● LISTE DES TÂCHES:
**A)** Mettez à jour le passage du texte sur les relations entre le Canada et l’Iran qui va de « Il est bien » jusqu’à « de nos citoyens. », en y remplaçant « diplomates » par « agents ».
**B)** Prolongez le texte sur les relations entre le Canada et l’Iran à partir de l’endroit où il s’arrête.

● TEXTE À LIRE:

|---|

C’est en raison de la souffrance causée par ces politiques qu’une pétition électronique parlementaire officielle créée par notre organisation et demandant au gouvernement de rétablir les relations et de renouer le dialogue avec l’Iran a recueilli près de 16 000 signatures partout au Canada.
Il est bien connu que le Canada a certains désaccords avec l’Iran au sujet de ses politiques régionales et qu’il est préoccupé par les conditions liées aux droits de la personne en Iran. Ces préoccupations ont été rappelées d’innombrables fois par les représentants canadiens. Par conséquent, le projet de loi S-219 n’offre aucune valeur ajoutée en ce qui a trait au fait d’informer le gouvernement des préoccupations liées aux droits de la personne, préoccupations dont ils se sont déjà engagés eux-mêmes à discuter avec leurs homologues iraniens.
Une des préoccupations majeures du gouvernement canadien en ce qui a trait aux droits de la personne, c’est le statut des Canadiens possédant la double nationalité arrêtés en Iran. À cet égard, l’engagement permet aux diplomates canadiens de communiquer nos préoccupations à Téhéran et de défendre directement les droits de nos citoyens.

|---|

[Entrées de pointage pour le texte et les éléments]
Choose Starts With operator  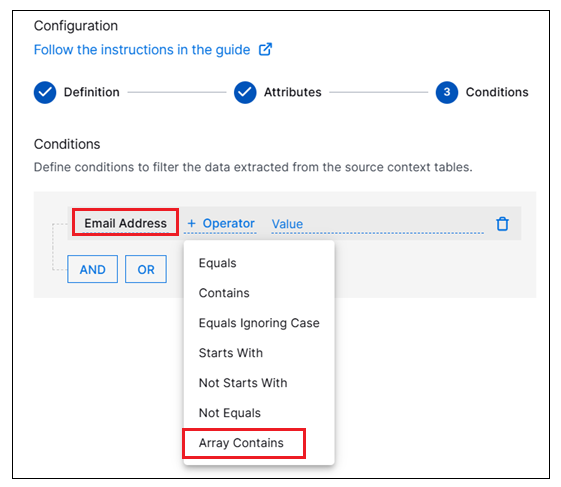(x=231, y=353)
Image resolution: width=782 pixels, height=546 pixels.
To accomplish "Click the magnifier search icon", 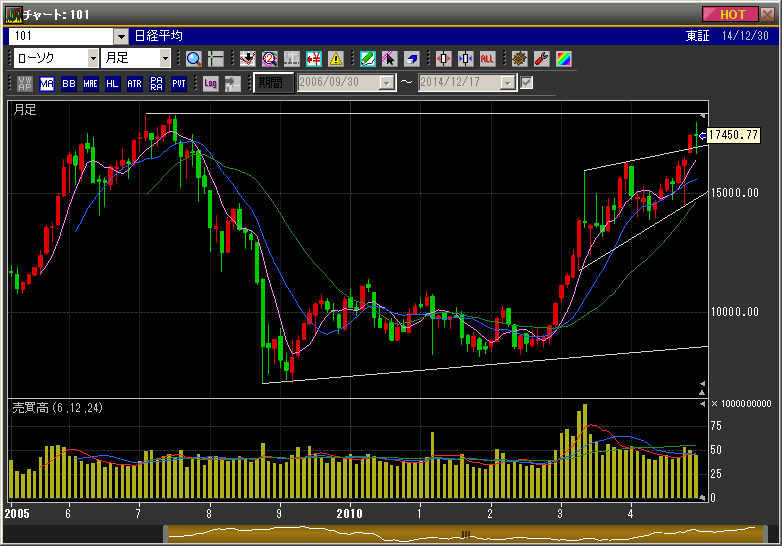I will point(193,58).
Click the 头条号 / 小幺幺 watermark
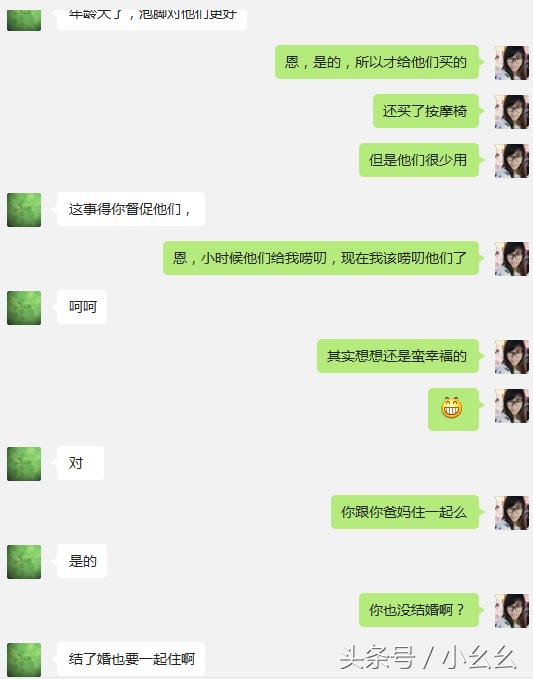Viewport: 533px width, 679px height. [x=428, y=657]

|---|

● RÉPONSES PAR TÂCHE:
**A)**
Il est bien connu que le Canada a certains désaccords avec l’Iran au sujet de ses politiques régionales et qu’il est préoccupé par les conditions liées aux droits de la personne en Iran. Ces préoccupations ont été rappelées d’innombrables fois par les représentants canadiens. Par conséquent, le projet de loi S-219 n’offre aucune valeur ajoutée en ce qui a trait au fait d’informer le gouvernement des préoccupations liées aux droits de la personne, préoccupations dont ils se sont déjà engagés eux-mêmes à discuter avec leurs homologues iraniens.
Une des préoccupations majeures du gouvernement canadien en ce qui a trait aux droits de la personne, c’est le statut des Canadiens possédant la double nationalité arrêtés en Iran. À cet égard, l’engagement permet aux agents canadiens de communiquer nos préoccupations à Téhéran et de défendre directement les droits de nos citoyens.

**B)**
Par exemple, après la réunion de l’ancien ministre Dion en septembre dernier avec son homologue iranien, le ministre des Affaires étrangères Zarif, et grâce à la participation de l’Italie et d’Oman, des pays qui ont tous les deux des relations diplomatiques avec l’Iran, Homa Hoodfar a été libérée et a pu revenir au Canada. Ce dossier montre de quelle façon la diplomatie et un engagement constructif sont les seules façons qui permettront aux Canadiens de représenter et de protéger efficacement ses citoyens qui possèdent la double citoyenneté. En fait, dans le cadre d’un groupe de discussion qui a été tenu à Toronto la semaine dernière, Mme Hoodfar elle-même a déclaré soutenir le rétablissement des relations diplomatiques entre le Canada et l’Iran. Elle a déclaré que le fait d’avoir une ambassade en Iran est un facteur important qui permet de protéger les personnes ayant la double nationalité et d’avoir une voie de communication avec l’Iran, ajoutant qu’elle voulait joindre sa voix à ceux qui appuient le fait d’avoir une ambassade en Iran. Mme Hoodfar a souligné le fait que si l’ambassade canadienne avait été ouverte au moment de son arrestation, son dossier aurait pu être réglé plus rapidement.
Il y a encore un prisonnier qui a des liens avec le Canada en Iran, Saeed Malekpour, un résident permanent canadien qui est en prison là-bas depuis huit ans. Grâce au réengagement avec l’Iran, les diplomates canadiens auront l’occasion de demander directement la libération de M. Malekpour auprès des autorités iraniennes.
Pouyan Tabasinejad, notre directeur des politiques, vous parlera maintenant de l’effet des sanctions et de l’absence de diplomatie sur les entreprises canadiennes et leur positionnement à l’échelle internationale.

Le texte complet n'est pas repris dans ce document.